Jews all over the Arab world faced persecution, fear and anti-Semitic attacks after the establishment of Israel in 1948. Communities that were 2,000 years old packed up en masse in the following few years and moved to Israel. Some of the expulsions were accompanied by government seizures of property, from the Iraqi regime in 1951 to Muammar Gaddafi's Libya in 1972. The Jews left behind them small goldsmiths stores on the Street Called Straight in Damascus and rich Italianate villas in Alexandria. According to Mordechai Ben-Porat, a former parliamentarian who, as a Mossad agent, helped bring refugees out of Iraq, the value today of the property abandoned or confiscated would be about $15 billion. That would dwarf the $1.25 billion compensation pledged by Swiss banks to Holocaust victims. Unlike the Palestinian refugees who were often kept in poverty by their Arab hosts and in some cases denied the right to find jobs outside their squalid camps, Jews from Arab countries were given citizenship in their new land. Still, these Jews, known as Mizrahis from the Hebrew word for east, faced discrimination from the European elite in Israel and lived in rough camps of tents and tin shacks. The towns that grew around those camps remain Israel's poorest neighborhoods. "We struggled to convince the world that there is another side to the refugee coin in this region," says Oved Ben-Ozair, chairman of the World Organization of Jews from Arab Countries, a group based in Tel Aviv. "With Clinton's statement, we succeeded."

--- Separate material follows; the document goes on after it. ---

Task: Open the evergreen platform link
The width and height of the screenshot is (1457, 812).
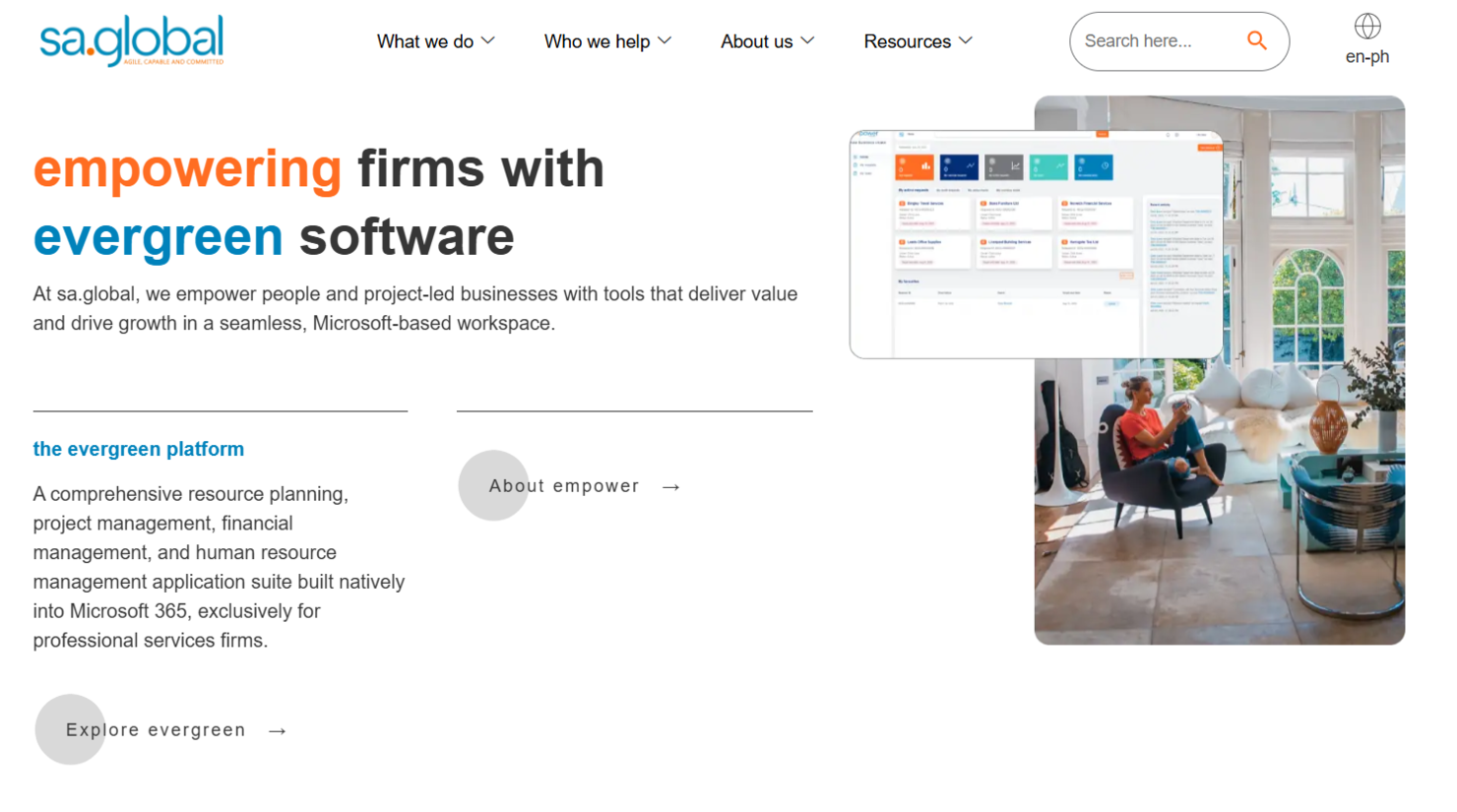Action: pyautogui.click(x=138, y=449)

The Palestinians argue it's the other side of a completely different coin and that most of the Jews came to Israel out of Zionist conviction, rather than as true refugees. Adel Dajani left his father's home in West Jerusalem's German Colony in 1948 when he was 17, fleeing the battle that raged then for the city. Now a retired banker who lives in Amman, Jordan, Dajani recently took his wife and daughter to the ornate sandstone house on a leafy street renamed Zvi Graetz, after a nineteenth century biblical scholar. The Israeli woman who lives there today had herself fled from Iraq. Briefly, she let Dajani inside. "I was taken by the shivers," he says. Despite the efforts of Yasser Arafat's negotiators, Dajani expects to receive little compensation for the 16 houses his family left in Jerusalem, and he believes the Jews who fled Arab lands should get nothing either. "A lot of them left of their own free will, not under the gun like us." Palestinian officials at the peace talks agreed to the idea of compensation for the Mizrahi Jews only on condition, they say, that the money comes out of an international fund. They fear Israel will try to cancel out at least some of what it owes the Palestinian refugees by netting it against payments due their Jewish counterparts. They are suspicious, too, that Israel will cite the estimated $11 billion it spent over four decades integrating the Jewish refugees to further cut the cash it will hand over to the Palestinians.

Many of the Mizrahi Jews harbor the same suspicion. They believe they may never see their compensation and that the Israeli government only floated the idea to trim its potential obligations to the Palestinians. "It's an elegant stunt by the Israeli government," says Yehouda Shenhav, a Tel Aviv University professor. They'd better hope Clinton isn't in on the trick.